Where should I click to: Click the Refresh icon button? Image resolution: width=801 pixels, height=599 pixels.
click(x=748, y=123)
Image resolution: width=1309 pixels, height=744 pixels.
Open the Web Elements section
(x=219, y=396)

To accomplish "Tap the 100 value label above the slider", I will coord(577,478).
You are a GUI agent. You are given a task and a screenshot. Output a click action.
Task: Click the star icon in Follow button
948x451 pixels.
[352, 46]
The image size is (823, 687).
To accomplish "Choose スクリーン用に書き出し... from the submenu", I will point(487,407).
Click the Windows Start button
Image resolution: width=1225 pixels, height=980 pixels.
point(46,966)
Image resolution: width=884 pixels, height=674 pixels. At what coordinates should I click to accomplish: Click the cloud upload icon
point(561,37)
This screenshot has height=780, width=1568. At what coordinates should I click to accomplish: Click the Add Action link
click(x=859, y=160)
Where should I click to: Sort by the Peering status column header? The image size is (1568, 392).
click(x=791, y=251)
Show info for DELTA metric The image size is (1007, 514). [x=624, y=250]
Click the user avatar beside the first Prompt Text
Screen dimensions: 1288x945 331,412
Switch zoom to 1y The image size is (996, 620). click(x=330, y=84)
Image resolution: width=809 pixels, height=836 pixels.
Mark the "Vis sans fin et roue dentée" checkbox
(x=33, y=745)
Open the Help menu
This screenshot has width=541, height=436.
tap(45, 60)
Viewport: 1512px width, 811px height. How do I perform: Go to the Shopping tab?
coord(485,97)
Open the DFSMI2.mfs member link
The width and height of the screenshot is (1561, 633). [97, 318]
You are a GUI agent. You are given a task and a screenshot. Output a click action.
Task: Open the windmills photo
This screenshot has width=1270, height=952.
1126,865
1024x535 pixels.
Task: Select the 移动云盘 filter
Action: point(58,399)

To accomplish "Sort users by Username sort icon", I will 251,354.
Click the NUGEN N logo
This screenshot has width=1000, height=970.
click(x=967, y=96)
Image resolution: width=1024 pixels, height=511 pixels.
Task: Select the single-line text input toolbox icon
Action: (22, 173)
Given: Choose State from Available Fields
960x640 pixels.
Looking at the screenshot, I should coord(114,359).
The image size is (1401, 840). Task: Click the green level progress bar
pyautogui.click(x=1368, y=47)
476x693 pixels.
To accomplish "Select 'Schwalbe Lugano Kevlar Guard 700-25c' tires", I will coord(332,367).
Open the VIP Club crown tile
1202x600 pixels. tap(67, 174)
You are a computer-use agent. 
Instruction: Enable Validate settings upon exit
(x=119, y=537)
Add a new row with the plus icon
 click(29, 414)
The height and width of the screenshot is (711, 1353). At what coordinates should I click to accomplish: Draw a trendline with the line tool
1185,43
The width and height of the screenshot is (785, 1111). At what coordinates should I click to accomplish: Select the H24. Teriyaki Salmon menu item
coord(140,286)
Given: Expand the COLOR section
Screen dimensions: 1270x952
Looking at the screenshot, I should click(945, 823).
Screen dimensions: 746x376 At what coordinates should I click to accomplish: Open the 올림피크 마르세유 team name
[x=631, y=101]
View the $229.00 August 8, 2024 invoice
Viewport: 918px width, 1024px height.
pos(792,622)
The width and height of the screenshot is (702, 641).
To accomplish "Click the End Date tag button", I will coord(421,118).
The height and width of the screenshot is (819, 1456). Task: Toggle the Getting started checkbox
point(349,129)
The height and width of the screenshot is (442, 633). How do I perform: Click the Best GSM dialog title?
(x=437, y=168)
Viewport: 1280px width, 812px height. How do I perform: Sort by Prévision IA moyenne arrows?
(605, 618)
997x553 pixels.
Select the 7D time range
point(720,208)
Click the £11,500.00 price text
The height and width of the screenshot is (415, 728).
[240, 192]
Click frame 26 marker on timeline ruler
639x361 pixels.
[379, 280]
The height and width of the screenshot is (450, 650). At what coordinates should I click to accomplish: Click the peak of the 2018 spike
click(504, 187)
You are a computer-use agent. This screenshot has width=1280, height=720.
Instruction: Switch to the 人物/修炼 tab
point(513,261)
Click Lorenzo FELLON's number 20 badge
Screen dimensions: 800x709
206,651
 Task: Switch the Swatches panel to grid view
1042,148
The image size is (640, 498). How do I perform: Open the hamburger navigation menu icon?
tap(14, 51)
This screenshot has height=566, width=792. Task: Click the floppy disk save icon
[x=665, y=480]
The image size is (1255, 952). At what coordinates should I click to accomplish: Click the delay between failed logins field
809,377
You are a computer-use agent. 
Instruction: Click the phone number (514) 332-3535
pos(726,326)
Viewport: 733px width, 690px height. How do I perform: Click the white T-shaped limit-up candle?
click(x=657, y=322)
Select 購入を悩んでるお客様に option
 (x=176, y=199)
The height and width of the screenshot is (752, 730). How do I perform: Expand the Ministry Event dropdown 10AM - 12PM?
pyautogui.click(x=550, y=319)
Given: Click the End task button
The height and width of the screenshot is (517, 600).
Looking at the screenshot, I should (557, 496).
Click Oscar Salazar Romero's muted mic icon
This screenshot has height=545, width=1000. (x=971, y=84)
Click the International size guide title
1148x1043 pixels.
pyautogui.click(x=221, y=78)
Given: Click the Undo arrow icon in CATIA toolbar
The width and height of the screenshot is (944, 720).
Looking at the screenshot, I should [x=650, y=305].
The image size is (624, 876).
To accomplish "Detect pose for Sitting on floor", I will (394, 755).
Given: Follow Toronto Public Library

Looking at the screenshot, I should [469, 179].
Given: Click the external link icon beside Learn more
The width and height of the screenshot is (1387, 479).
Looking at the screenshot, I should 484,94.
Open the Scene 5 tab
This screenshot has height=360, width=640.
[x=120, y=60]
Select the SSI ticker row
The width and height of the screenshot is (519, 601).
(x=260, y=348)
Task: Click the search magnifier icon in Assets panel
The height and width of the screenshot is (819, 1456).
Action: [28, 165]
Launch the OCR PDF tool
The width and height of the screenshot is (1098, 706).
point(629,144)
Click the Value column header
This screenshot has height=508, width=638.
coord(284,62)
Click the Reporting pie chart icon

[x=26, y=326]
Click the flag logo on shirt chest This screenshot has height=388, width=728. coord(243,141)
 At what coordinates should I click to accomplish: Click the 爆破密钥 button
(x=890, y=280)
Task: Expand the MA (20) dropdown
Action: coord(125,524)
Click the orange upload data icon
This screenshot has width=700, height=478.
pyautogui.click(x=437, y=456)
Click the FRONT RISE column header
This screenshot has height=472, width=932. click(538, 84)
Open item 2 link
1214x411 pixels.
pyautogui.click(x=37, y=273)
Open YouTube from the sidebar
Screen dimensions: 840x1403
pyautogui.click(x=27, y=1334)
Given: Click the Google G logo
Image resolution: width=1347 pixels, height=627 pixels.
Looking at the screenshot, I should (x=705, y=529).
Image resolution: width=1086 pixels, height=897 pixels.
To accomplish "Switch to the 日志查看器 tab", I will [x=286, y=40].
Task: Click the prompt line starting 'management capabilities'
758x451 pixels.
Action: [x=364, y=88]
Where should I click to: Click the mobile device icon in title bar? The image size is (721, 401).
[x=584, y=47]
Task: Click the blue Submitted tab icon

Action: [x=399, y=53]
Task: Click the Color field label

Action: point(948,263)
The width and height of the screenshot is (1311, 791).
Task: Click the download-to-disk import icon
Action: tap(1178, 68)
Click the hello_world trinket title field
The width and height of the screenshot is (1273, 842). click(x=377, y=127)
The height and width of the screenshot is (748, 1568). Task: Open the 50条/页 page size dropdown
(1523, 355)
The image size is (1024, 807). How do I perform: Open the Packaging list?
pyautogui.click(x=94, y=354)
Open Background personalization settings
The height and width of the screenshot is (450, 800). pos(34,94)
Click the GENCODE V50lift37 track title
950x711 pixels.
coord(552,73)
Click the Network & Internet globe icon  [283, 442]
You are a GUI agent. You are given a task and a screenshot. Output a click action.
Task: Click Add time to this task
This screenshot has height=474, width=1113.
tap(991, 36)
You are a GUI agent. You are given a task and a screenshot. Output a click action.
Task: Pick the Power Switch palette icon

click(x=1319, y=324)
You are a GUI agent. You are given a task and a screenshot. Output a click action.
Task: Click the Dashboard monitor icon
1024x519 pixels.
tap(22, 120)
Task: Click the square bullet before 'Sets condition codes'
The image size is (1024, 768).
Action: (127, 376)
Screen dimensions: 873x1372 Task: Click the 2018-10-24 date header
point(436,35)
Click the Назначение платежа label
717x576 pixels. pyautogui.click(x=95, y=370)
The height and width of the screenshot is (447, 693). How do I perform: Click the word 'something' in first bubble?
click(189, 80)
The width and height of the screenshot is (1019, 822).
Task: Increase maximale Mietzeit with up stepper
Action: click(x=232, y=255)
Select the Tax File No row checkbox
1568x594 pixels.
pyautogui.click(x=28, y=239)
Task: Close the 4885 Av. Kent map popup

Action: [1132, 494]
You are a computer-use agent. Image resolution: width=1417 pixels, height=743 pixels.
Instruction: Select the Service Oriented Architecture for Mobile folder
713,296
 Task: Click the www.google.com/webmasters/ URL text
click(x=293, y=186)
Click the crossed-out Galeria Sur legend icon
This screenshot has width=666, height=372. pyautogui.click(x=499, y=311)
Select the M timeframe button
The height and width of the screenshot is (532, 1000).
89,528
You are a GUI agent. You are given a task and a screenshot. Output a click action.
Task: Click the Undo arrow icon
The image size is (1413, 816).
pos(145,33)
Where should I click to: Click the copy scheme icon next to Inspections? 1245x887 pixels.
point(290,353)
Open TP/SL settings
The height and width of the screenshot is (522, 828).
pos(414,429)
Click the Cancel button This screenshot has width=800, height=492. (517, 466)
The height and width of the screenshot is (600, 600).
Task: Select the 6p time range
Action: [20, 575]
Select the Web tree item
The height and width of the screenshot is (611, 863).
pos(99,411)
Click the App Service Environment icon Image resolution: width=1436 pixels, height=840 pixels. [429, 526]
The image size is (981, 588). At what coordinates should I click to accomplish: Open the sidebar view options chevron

################

- **TASK BRIEF**
Filter the entries down to the lines that include the string "logo".

- **ANSWER TO THIS PROBLEM**
Click the NUGEN N logo
Click the flag logo on shirt chest This screenshot has height=388, width=728. coord(243,141)
Given: Click the Google G logo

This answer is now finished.